Collected data entries
▼
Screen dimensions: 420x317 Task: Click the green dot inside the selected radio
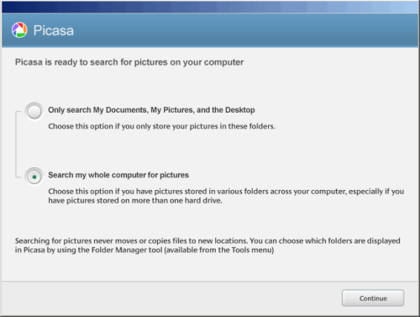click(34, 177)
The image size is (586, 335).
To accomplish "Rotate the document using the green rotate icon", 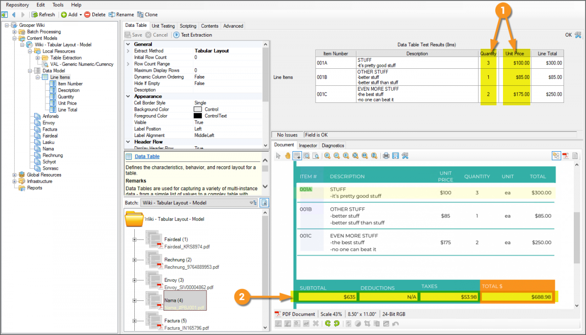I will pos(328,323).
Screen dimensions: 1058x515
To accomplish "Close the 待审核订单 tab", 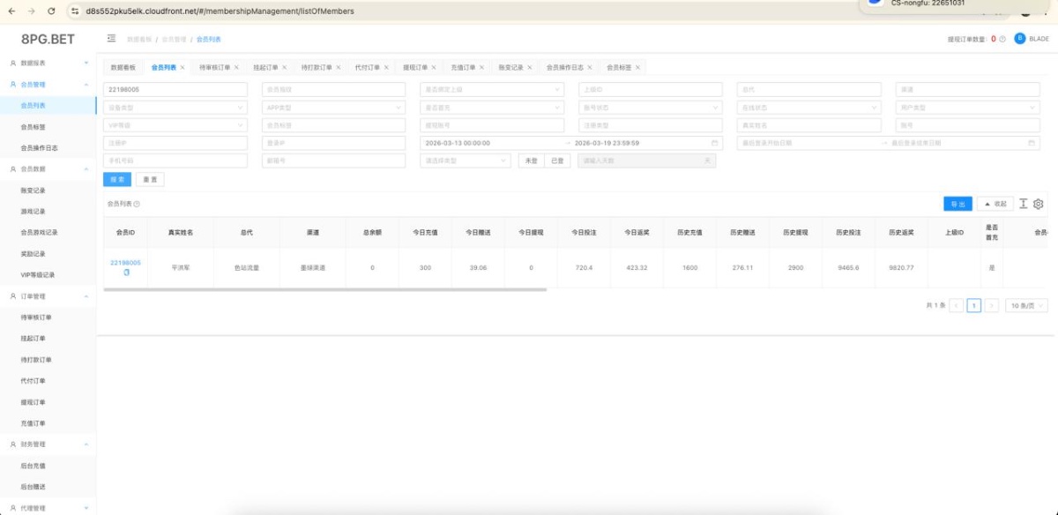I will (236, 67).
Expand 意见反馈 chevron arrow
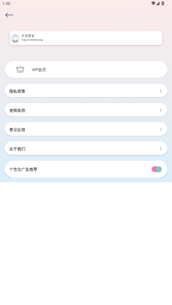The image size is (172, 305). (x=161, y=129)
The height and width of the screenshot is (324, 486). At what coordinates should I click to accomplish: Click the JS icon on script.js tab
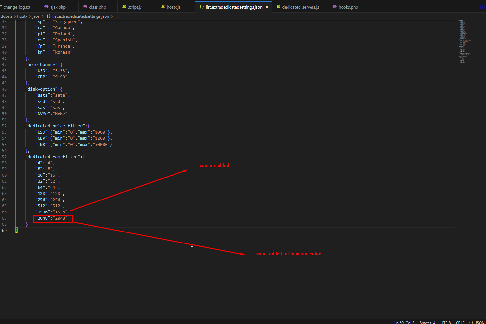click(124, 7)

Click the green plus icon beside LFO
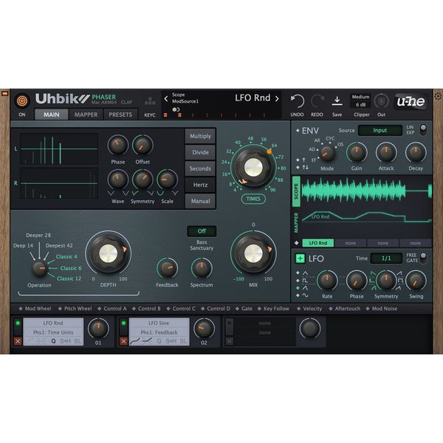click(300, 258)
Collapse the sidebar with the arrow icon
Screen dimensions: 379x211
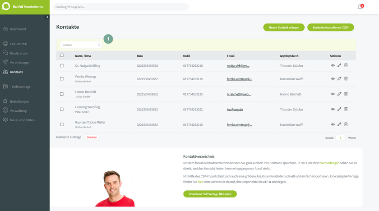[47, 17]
▲
▼
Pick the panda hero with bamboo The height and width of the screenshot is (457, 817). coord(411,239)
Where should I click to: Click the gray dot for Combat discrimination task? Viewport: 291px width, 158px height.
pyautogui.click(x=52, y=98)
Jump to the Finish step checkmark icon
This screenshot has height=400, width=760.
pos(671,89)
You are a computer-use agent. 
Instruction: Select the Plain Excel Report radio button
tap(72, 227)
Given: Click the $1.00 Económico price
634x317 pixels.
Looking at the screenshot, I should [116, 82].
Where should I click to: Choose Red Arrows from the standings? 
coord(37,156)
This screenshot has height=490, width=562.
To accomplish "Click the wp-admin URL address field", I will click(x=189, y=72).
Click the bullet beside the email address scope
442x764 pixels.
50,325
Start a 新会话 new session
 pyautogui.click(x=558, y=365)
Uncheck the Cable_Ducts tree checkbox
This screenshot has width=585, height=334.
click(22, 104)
▲
▼
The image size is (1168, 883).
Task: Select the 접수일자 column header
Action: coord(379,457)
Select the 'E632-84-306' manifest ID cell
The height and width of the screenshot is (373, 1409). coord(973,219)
▲
• [To do]:
Return every line of the preceding records in which the word "address" appears.

• [Answer space]:
To accomplish "Click the wp-admin URL address field", I will click(x=189, y=72).
Click the bullet beside the email address scope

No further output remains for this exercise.